Update the lines below by replacing "computer-use agent" with "desktop assistant" wherever it occurs. Leave everything else unchanged.

>> Begin Stored data

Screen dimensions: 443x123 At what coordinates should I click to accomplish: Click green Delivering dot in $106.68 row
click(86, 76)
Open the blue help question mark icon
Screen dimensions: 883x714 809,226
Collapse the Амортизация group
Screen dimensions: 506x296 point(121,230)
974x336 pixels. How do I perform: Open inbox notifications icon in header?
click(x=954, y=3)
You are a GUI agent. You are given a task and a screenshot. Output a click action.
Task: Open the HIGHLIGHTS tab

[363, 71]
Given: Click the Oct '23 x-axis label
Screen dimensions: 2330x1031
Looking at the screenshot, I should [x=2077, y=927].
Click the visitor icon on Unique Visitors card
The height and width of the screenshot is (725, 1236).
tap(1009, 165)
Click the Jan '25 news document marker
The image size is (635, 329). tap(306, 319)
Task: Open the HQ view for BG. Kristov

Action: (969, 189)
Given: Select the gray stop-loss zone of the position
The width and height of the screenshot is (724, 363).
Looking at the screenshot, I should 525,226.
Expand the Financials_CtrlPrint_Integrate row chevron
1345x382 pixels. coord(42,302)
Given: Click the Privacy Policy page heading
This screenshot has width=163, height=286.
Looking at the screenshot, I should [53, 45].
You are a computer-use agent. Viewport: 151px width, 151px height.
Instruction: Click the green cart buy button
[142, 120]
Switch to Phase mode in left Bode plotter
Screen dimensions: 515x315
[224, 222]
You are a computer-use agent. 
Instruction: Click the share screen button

>> End Stored data

# Task result
Screen dimensions: 443x123 At what coordinates should I click to accomplish: Click green Delivering dot in $106.68 row
click(86, 76)
Open the blue help question mark icon
Screen dimensions: 883x714 809,226
Collapse the Амортизация group
Screen dimensions: 506x296 point(121,230)
974x336 pixels. How do I perform: Open inbox notifications icon in header?
click(x=954, y=3)
You are a GUI agent. You are given a task and a screenshot. Output a click action.
Task: Open the HIGHLIGHTS tab

[363, 71]
Given: Click the Oct '23 x-axis label
Screen dimensions: 2330x1031
Looking at the screenshot, I should [x=2077, y=927].
Click the visitor icon on Unique Visitors card
The height and width of the screenshot is (725, 1236).
tap(1009, 165)
Click the Jan '25 news document marker
The image size is (635, 329). tap(306, 319)
Task: Open the HQ view for BG. Kristov

Action: (969, 189)
Given: Select the gray stop-loss zone of the position
The width and height of the screenshot is (724, 363).
Looking at the screenshot, I should 525,226.
Expand the Financials_CtrlPrint_Integrate row chevron
1345x382 pixels. coord(42,302)
Given: Click the Privacy Policy page heading
This screenshot has width=163, height=286.
Looking at the screenshot, I should [53, 45].
You are a desktop assistant. Viewport: 151px width, 151px height.
Instruction: Click the green cart buy button
[142, 120]
Switch to Phase mode in left Bode plotter
Screen dimensions: 515x315
[224, 222]
You are a desktop assistant. 
Instruction: Click the share screen button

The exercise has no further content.